*** Opening of Exercise materials ***
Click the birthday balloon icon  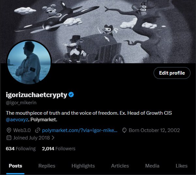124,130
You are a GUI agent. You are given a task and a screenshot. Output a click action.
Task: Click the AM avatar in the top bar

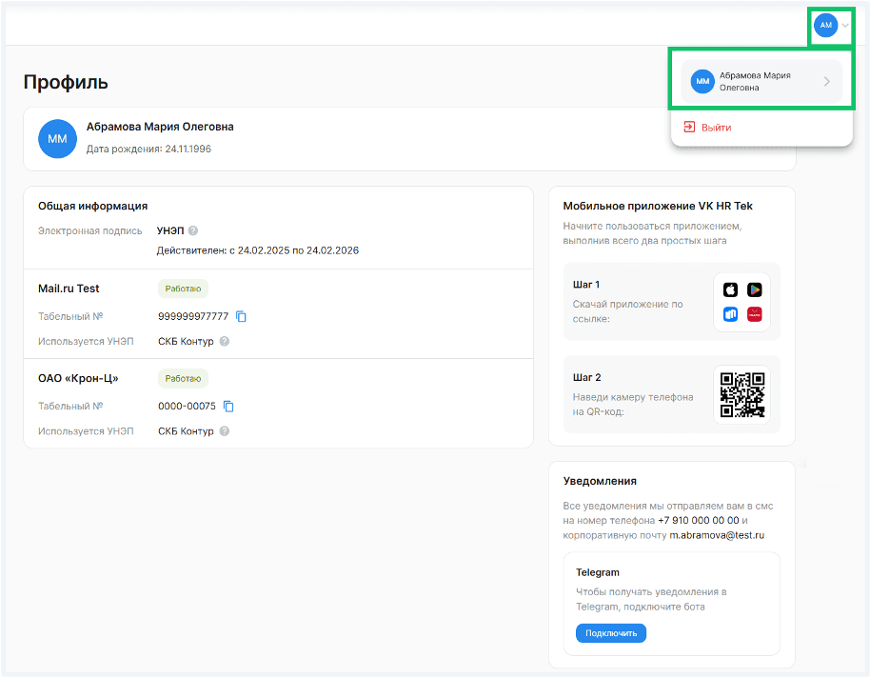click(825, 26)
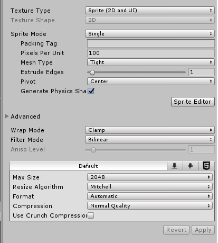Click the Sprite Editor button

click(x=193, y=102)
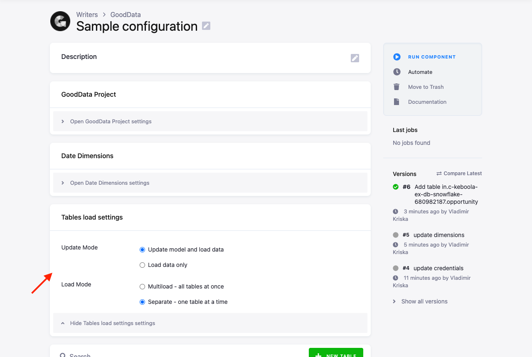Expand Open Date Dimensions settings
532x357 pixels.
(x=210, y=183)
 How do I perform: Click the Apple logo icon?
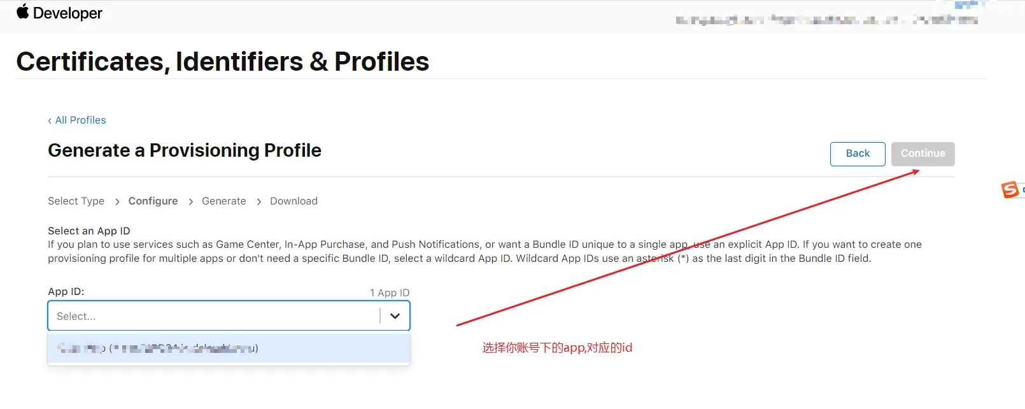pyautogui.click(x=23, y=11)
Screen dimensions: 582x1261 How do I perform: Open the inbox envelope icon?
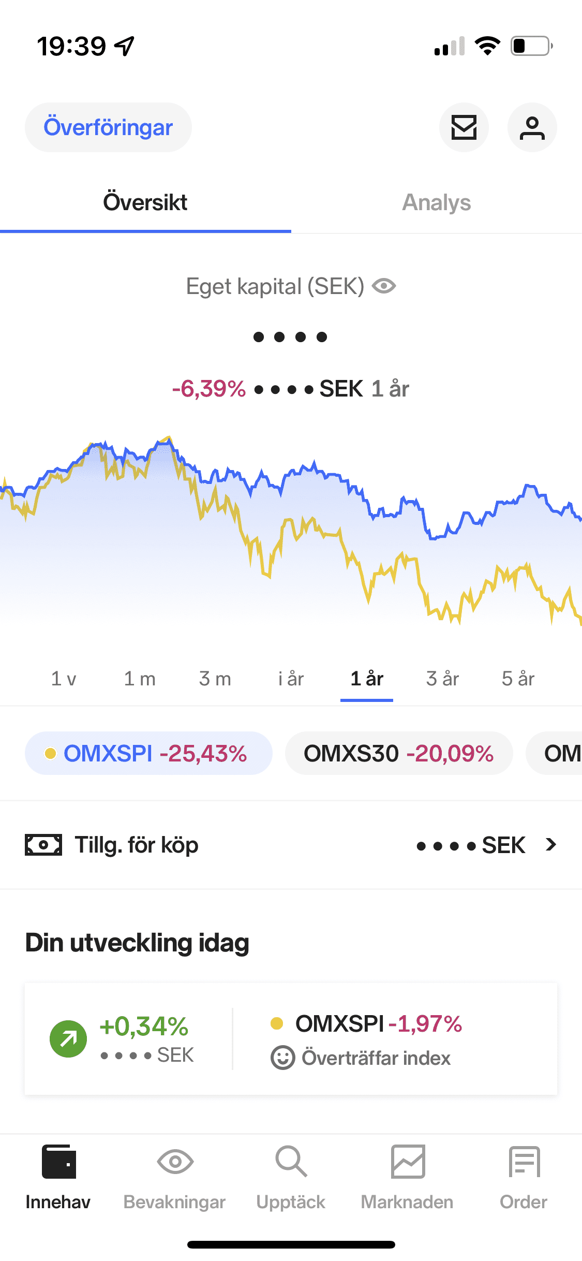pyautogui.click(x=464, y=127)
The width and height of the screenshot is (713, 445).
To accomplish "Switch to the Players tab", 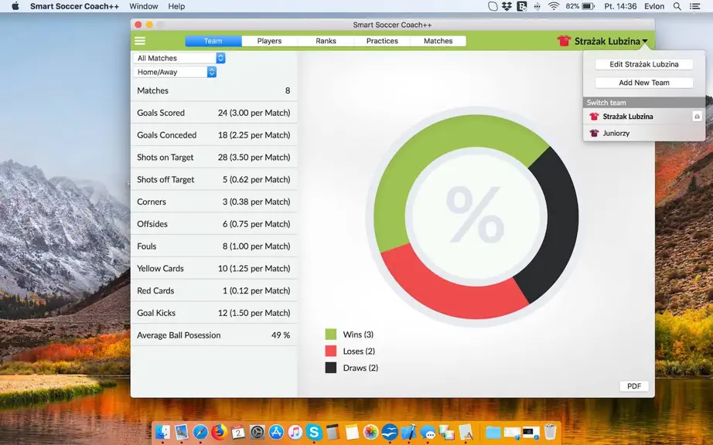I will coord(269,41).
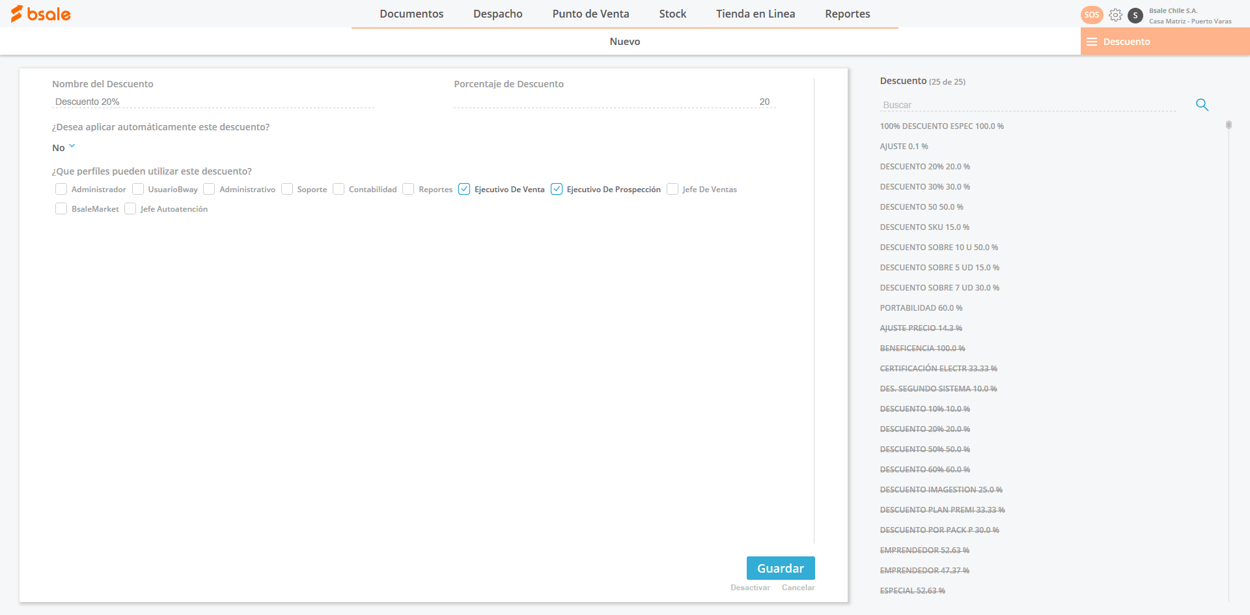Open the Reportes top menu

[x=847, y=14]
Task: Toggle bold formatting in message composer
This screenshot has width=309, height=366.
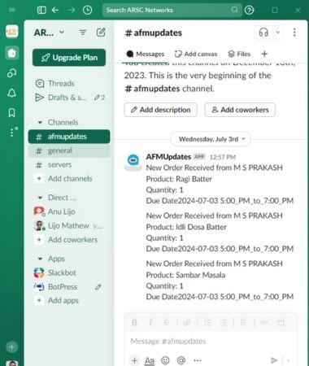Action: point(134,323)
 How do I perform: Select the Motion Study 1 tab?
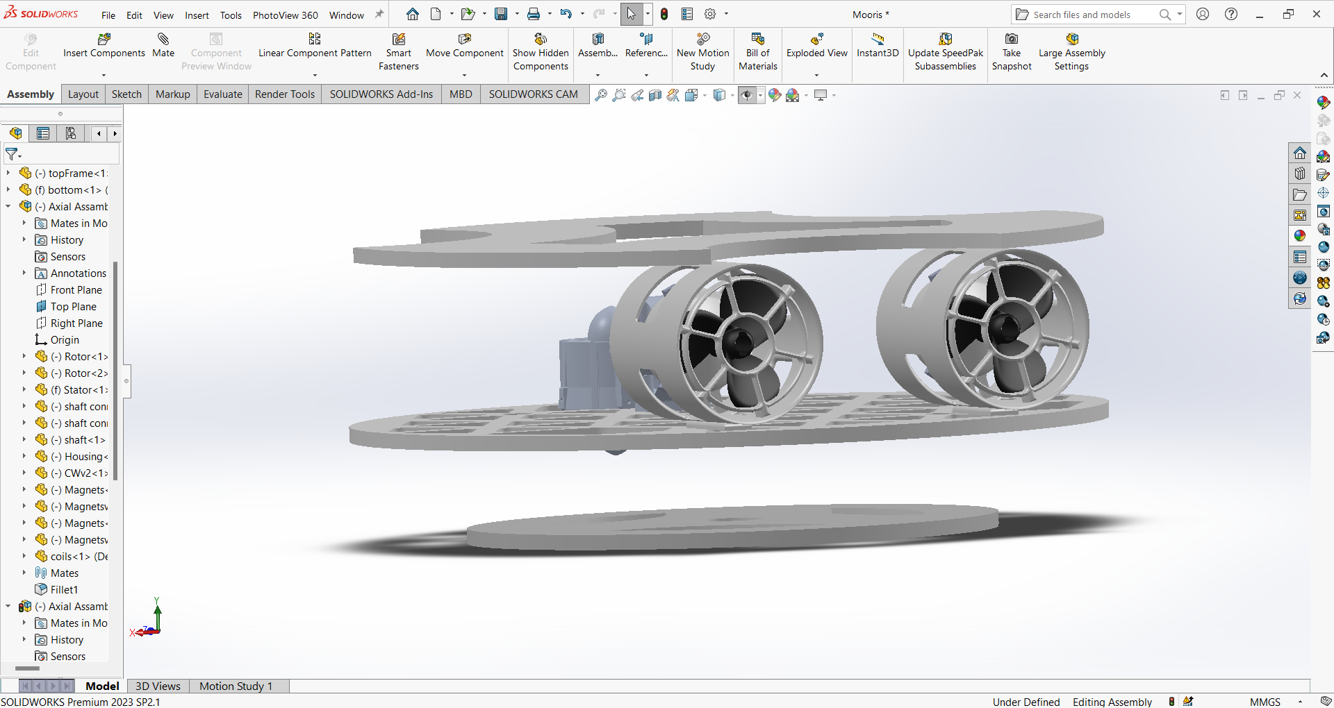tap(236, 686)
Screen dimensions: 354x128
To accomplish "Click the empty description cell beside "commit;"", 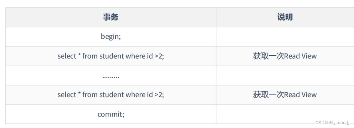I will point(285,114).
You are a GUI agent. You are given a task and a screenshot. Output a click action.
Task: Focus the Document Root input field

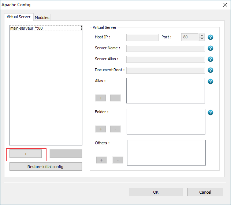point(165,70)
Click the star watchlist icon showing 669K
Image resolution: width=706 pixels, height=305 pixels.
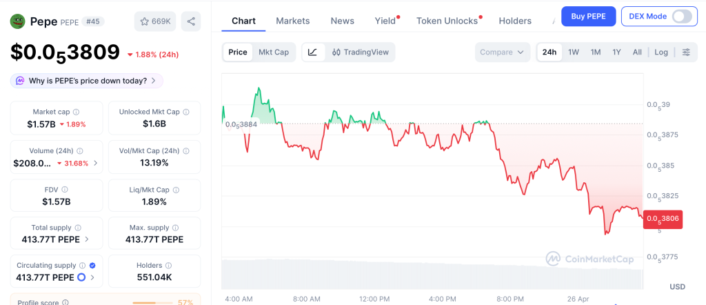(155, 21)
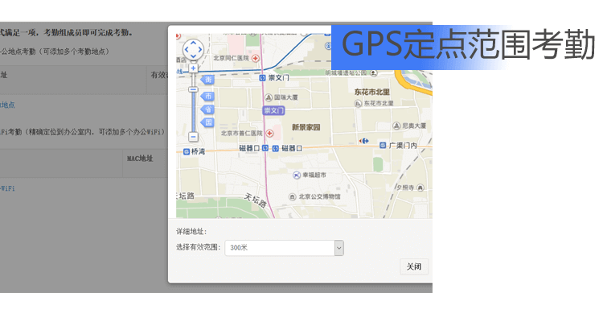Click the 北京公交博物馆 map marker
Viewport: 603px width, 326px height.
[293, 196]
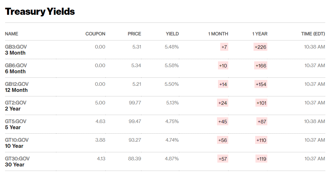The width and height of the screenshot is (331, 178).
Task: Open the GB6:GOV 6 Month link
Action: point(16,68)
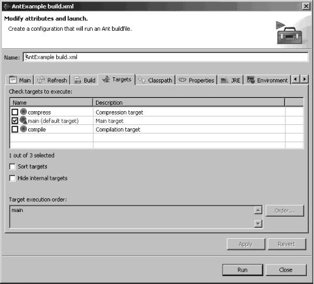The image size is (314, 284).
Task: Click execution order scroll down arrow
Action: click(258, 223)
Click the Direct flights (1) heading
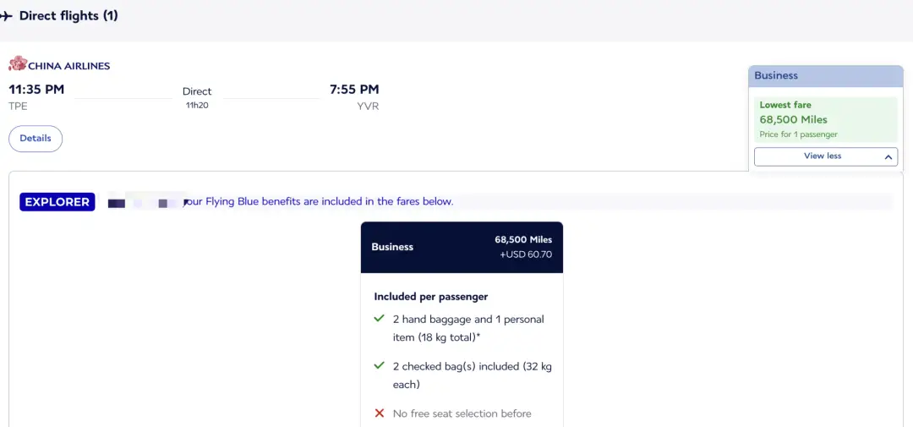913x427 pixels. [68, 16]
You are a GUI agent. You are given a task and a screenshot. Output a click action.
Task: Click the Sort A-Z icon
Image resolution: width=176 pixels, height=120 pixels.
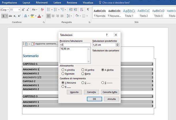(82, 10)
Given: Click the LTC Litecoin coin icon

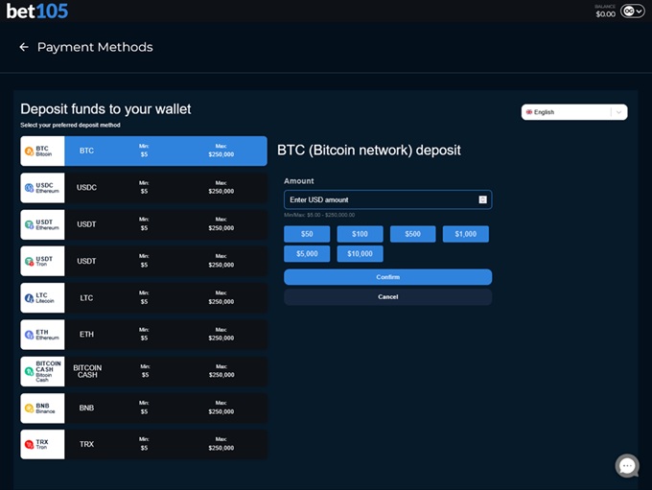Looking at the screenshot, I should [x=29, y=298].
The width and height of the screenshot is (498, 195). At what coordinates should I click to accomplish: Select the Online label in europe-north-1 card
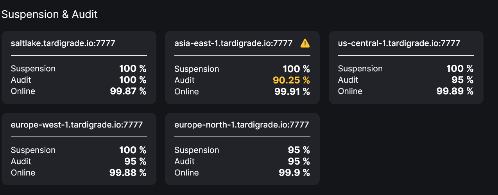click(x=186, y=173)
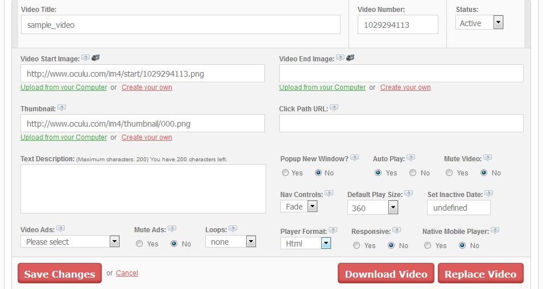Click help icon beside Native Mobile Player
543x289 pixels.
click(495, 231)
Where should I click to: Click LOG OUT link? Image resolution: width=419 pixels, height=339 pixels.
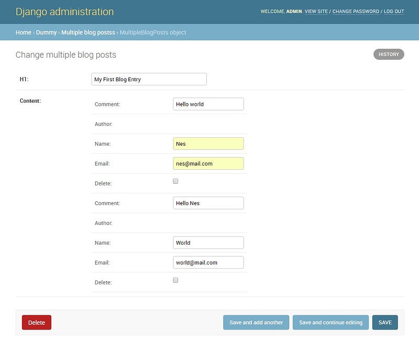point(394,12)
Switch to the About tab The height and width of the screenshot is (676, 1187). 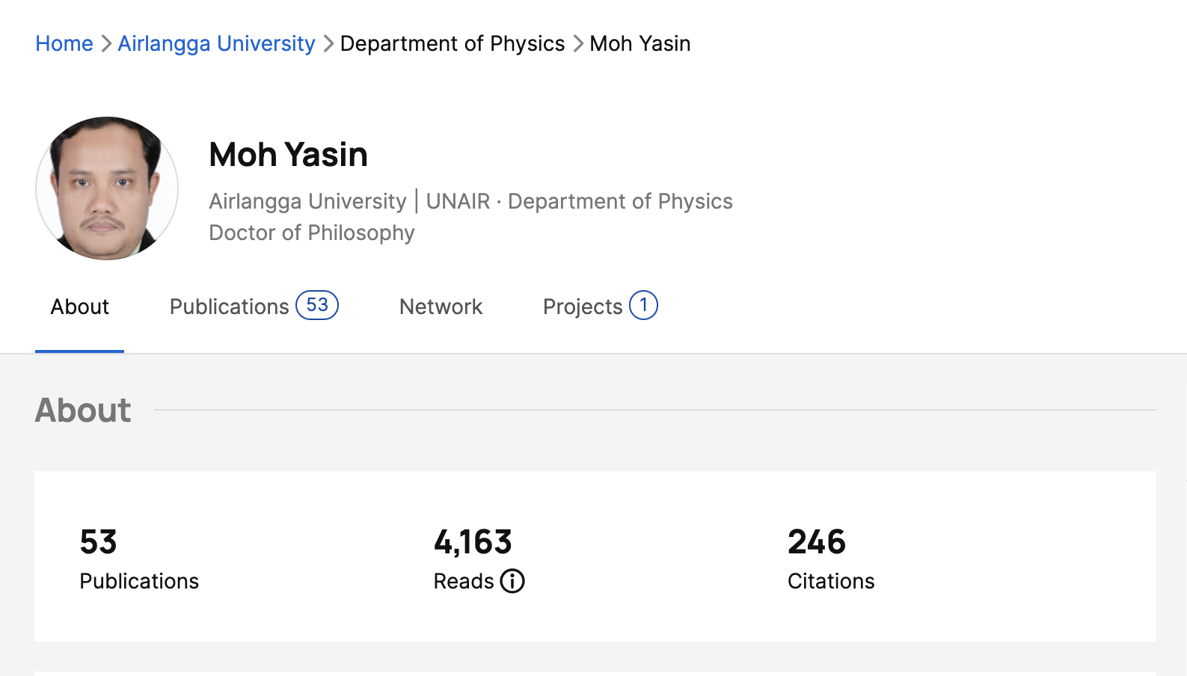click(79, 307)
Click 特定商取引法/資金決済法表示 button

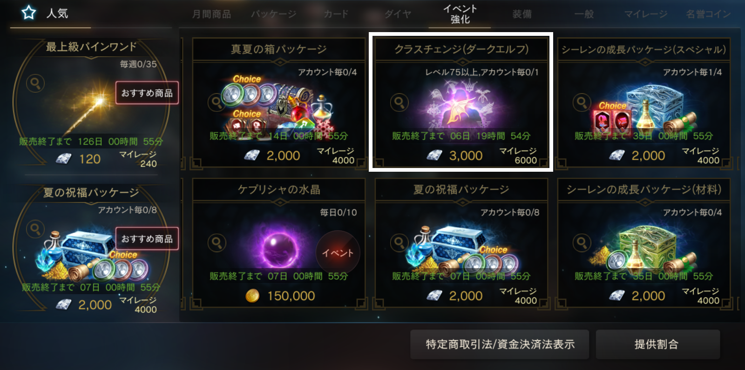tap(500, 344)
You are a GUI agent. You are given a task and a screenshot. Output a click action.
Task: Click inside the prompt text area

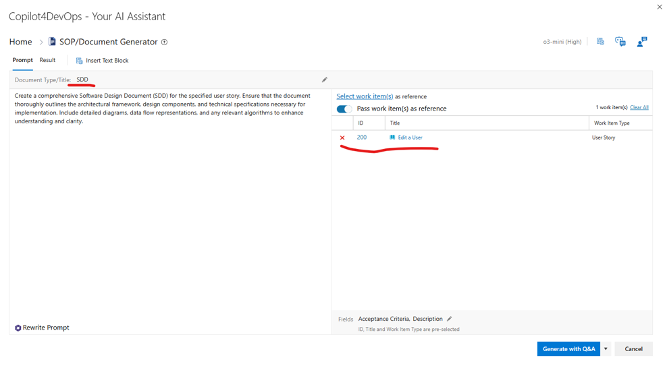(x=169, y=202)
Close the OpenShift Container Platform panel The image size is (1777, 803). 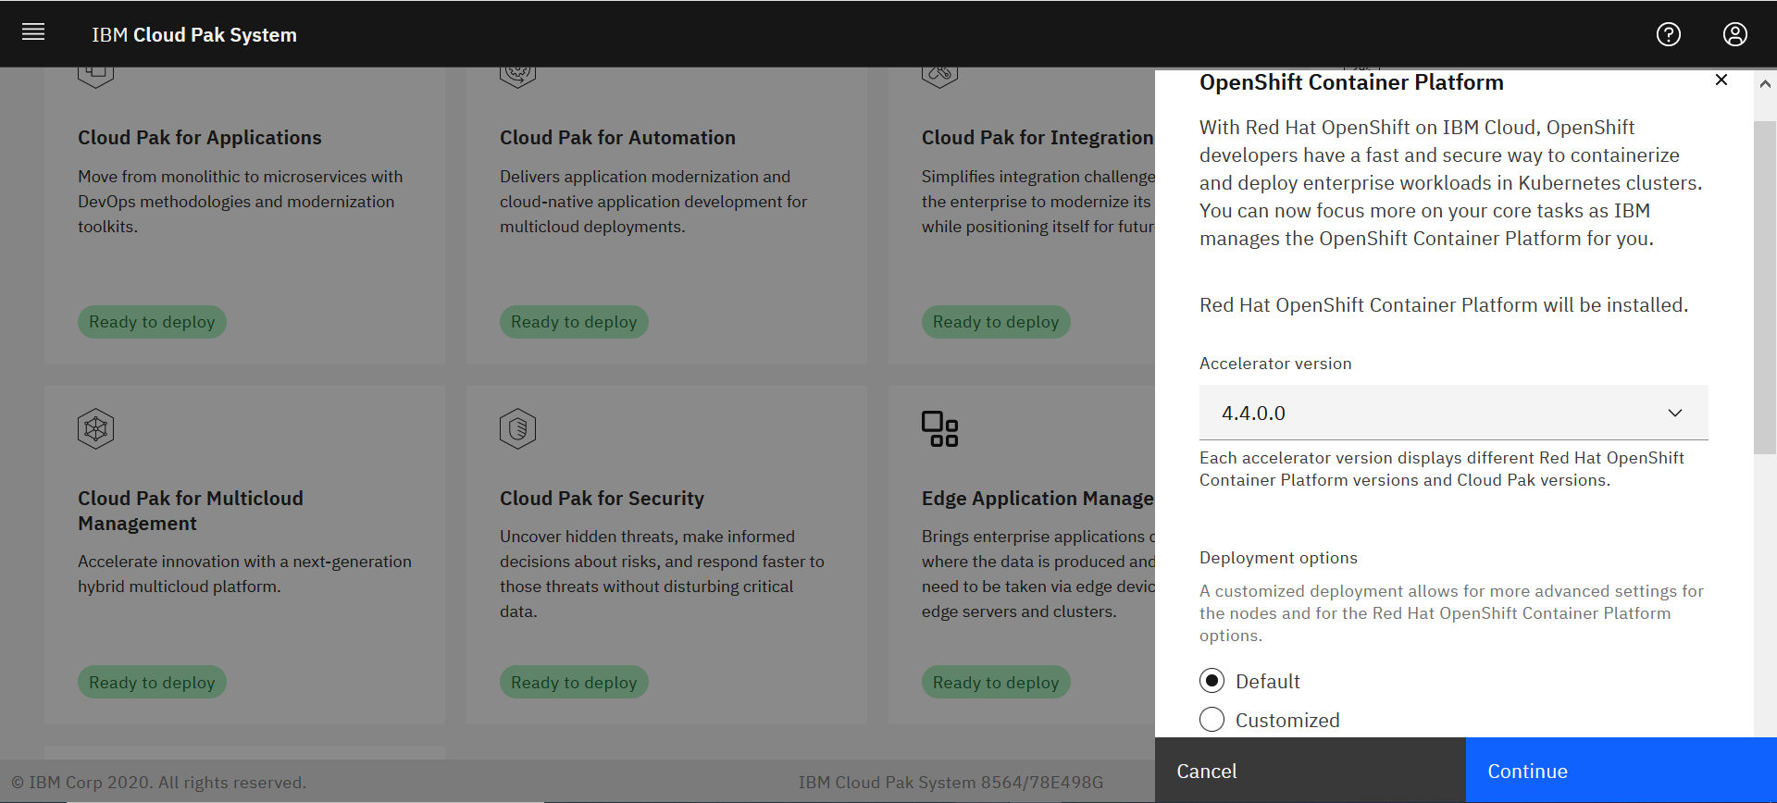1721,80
*** Close of Exercise materials ***
Activity →
What should come back is an exact copy of the lines above from the line with "Task: Focus the Document Root input field" to the line with "Click the star watchlist icon showing 669K", both included, minus the pictures.

Task answer →
Task: Focus the Document Root input field

point(165,70)
Click the star watchlist icon showing 669K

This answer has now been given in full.